The use of MaxAlign prior to bioinformatical and phylogenetic analyses optimizes the number of nucleotides or amino acids present in ungapped alignment columns (the "alignment area"), thereby increasing the amount of useful data and/or the speed of the analysis. Moreover, MaxAlign is also very helpful in detecting misaligned or defective sequences without requiring manual inspection. Given its very short running times and ease of use, it can without difficulty be used as a step in both automated and manual phylogenetic and bioinformatical analyses.

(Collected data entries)
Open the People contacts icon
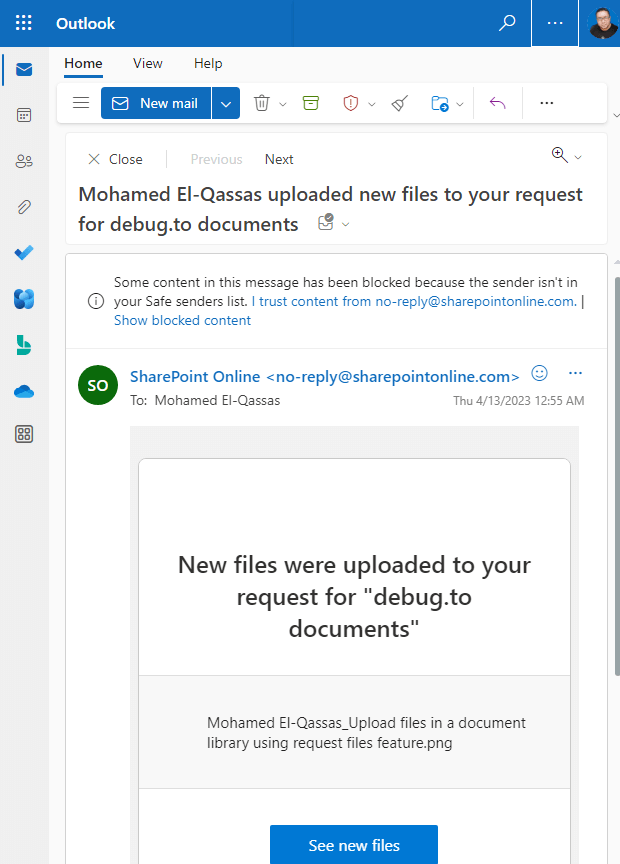This screenshot has width=620, height=864. pos(24,161)
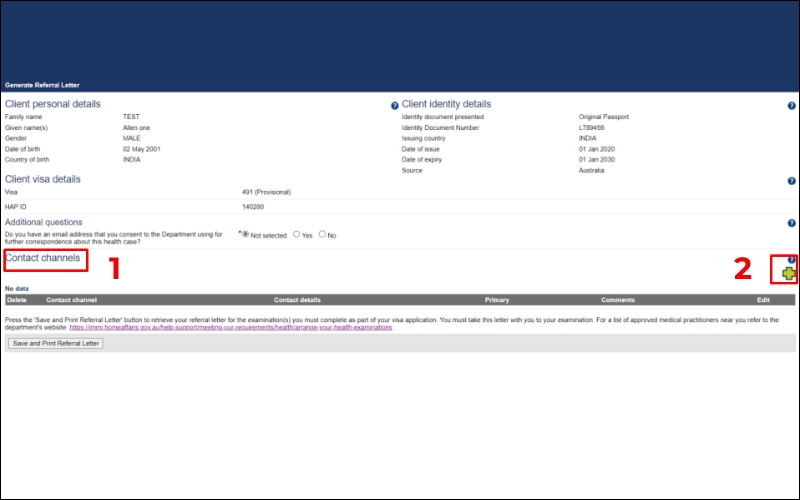Click the 'Contact channel' column header
This screenshot has height=500, width=800.
[71, 300]
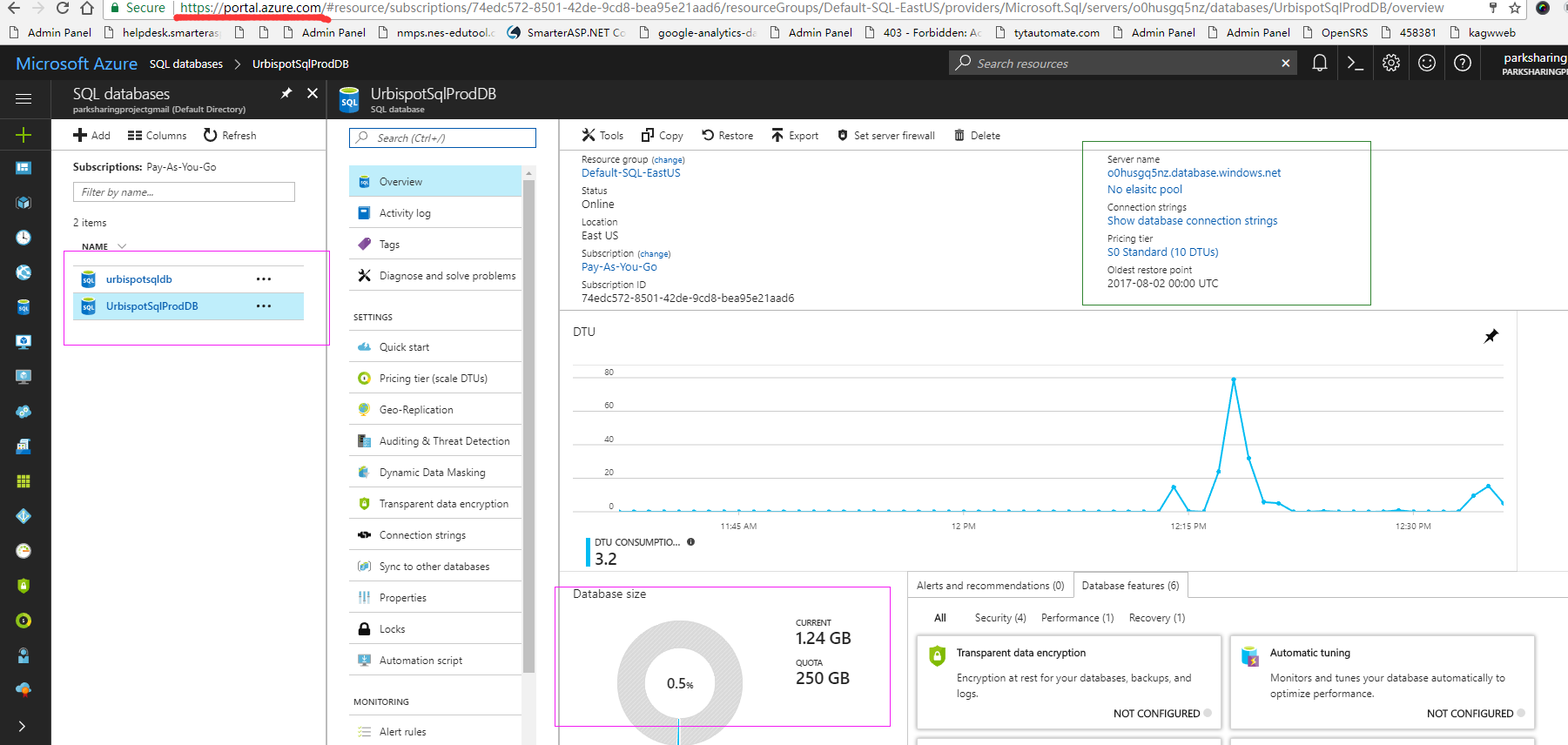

**PROMPT:** Extend the passage about the MaxAlign tool, picking up right after its final sentence. The data has no connection to the MaxAlign passage.

**ANSWER SECTION:**
Methods

MaxAlign

MaxAlign maximizes the alignment area of an alignment by removing selected sequences. It has two algorithms to do so: one heuristic and one branch-and-bound. Both are based on the concept of gap pattern. In the example alignment shown in figure 2, one can see that the first three columns have the same gap pattern, namely the presence of gaps in the first two lines (corresponding to sequences A and B). All columns sharing that gap pattern would yield ungapped columns if sequences A and B were removed. For every gap pattern there is therefore a set of sequences requiring removal to produce ungapped columns. The heuristic algorithm works by first determining the sequence set for each gap pattern and then iteratively removing the set of sequences that most increases the alignment area per sequence removed, until it reaches the solution with the highest absolute alignment area (shown in figure 2b). The heuristic algorithm is always used in MaxAlign. The branch-and-bound algorithm, which is guaranteed to find the best possible solution at the expense of a longer running time, can optionally be used to check if the heuristic algorithm has found the optimal solution.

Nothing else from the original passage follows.